Juvenile Probation

The Field Services Unit of the Denton County Juvenile Probation Department supervises and provides probation and deferred prosecution services for youth who are ages 10 to 17. These children have either received deferred prosecution through a voluntary agreement or have been placed on probation or deferred prosecution by a court with legal jurisdiction. 

The rules of probation or deferred prosecution, in general, require:

  • School attendance
  • Good conduct
  • Good citizenship
  • Curfews
  • Participation in specified programs, including:
    • Financial restitution
    • Community service

Juvenile probation officers enforce these rules, holding the juveniles accountable, while they help the youth and family achieve positive changes.

Parent Participation

Parents are expected to participate in their child’s probation program.

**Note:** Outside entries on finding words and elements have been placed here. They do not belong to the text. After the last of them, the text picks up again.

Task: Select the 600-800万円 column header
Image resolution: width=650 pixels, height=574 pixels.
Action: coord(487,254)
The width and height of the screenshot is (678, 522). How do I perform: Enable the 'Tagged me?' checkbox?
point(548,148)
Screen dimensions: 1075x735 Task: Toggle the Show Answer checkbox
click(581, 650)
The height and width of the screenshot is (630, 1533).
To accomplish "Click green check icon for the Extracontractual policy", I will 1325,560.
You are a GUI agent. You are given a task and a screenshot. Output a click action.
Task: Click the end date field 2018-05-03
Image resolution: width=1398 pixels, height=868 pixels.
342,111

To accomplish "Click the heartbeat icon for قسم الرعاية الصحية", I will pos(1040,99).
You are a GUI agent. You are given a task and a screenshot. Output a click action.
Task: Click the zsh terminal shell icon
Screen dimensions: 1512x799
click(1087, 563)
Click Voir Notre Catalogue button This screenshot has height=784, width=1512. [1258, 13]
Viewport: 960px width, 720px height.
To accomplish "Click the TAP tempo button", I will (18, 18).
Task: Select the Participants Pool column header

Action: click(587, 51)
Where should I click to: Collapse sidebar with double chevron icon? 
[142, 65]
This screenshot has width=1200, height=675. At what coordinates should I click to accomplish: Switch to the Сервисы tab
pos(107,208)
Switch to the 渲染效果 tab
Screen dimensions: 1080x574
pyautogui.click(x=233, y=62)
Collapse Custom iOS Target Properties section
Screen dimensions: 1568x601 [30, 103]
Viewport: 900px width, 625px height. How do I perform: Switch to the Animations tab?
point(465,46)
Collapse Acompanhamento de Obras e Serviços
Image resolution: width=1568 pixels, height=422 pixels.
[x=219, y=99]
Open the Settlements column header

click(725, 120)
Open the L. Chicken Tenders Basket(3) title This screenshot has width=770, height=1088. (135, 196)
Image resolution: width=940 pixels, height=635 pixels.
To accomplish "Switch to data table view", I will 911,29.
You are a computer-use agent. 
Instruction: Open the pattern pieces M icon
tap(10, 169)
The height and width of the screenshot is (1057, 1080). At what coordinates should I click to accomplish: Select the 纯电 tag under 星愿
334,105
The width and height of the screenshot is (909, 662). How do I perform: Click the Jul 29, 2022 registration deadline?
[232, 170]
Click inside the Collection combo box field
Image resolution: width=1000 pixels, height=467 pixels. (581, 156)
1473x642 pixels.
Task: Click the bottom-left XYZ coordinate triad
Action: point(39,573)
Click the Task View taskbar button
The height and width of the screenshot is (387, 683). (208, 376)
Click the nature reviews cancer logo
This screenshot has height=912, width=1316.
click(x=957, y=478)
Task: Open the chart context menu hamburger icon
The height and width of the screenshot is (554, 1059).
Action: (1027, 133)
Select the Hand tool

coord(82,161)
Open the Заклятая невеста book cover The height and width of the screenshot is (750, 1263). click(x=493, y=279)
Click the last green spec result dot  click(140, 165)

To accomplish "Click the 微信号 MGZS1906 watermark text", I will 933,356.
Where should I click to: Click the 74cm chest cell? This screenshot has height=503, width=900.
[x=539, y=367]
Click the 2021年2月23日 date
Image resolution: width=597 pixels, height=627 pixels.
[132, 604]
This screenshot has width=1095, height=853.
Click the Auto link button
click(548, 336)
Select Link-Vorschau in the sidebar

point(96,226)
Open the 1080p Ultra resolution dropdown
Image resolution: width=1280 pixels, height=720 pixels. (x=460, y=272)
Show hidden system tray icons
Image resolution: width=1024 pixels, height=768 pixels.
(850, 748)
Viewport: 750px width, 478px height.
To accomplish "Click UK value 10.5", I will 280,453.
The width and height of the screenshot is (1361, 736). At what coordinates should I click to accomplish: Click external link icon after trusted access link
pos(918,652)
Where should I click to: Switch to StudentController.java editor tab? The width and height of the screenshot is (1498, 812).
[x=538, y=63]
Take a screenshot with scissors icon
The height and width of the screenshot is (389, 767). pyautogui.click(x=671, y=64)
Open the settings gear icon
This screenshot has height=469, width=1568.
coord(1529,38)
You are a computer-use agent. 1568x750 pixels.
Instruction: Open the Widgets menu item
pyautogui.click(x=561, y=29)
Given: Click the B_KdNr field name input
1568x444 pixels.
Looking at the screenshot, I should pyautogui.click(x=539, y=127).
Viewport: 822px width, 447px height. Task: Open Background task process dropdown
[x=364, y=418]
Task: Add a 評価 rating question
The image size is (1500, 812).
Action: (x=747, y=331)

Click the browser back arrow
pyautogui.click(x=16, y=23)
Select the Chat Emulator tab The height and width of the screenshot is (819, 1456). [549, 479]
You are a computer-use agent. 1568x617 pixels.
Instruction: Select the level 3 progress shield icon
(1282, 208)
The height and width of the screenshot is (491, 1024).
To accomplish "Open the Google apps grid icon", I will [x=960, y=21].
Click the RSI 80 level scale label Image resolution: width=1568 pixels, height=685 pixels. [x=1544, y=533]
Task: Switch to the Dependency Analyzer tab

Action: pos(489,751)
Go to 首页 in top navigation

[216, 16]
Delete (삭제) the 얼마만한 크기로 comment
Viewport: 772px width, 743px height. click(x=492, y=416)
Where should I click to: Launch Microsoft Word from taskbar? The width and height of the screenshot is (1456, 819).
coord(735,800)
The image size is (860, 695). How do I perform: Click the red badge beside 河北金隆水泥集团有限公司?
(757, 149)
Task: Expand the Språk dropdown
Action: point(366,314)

As the source of social, emotional and financial support, the family is key to a successful probation outcome. It is important that parents work closely with the probation officer by knowing the terms and conditions of their child’s probation. (See sample Probation Terms of the Juvenile Court: County Court at Law Number 1). Parents should attend all meetings with the probation officer and child. Parents are an excellent source of information about how their child is progressing or if the child are struggling.

Family-Based Services Benefits

Family-based services and interventions for youth are some of the most well-studied and effective ways to support positive juvenile functioning. Juvenile probation officers are committed to facilitating the constructive involvement of parents and family members to assist children in accepting responsibility and to carrying out the obligations set by the court.

Counseling often focuses on the family’s goals for improvement and assists the family in moving toward these goals. Depending on the type of treatment, counselors may come to the family’s home to work in their environment or services may require meeting at a counselor’s office. Parenting classes are also an excellent means of support for parents having to meet the challenge of raising youth in today’s society.

Probation Officer Responsibilities

Juvenile probation officers have the responsibility to assist juveniles and their families in meeting the court-ordered terms of probation. Probation officers do their work in strict adherence to the state-mandated Code of Ethics for Juvenile Justice Professionals. Juvenile probation officers develop individual case plans with the family and child based on goals and objectives that will assist the youth in improving his or her behavior. Community resources are made available to youth and families to aid the juvenile in complying with the terms of probation.

When a child does not comply with the terms of probation, additional interventions or more restrictive sanctions will be imposed by the Court. These more restrictive sanctions may include counseling, Intensive Supervision Probation, placement outside of the home, or commitment to the Texas Juvenile Justice Department.

Juvenile Probation officers are committed to assisting youth in becoming successful by taking into consideration the unique situation of each child, the child’s family, and the child's developmental needs. Probation officers also have the responsibility for ensuring that the safety and protection of the community is considered while providing supervision.

Goal of probation services

The ultimate goal is for juveniles to succeed on probation and be a productive member of the community. Juvenile probation officers treat juveniles with confidentiality, concern, and respect. The probation officer works hard to see that child leaving their care and custody are better equipped to build productive, law-abiding futures. All children have the potential for good and they deserve our best efforts to assist them in becoming good citizens.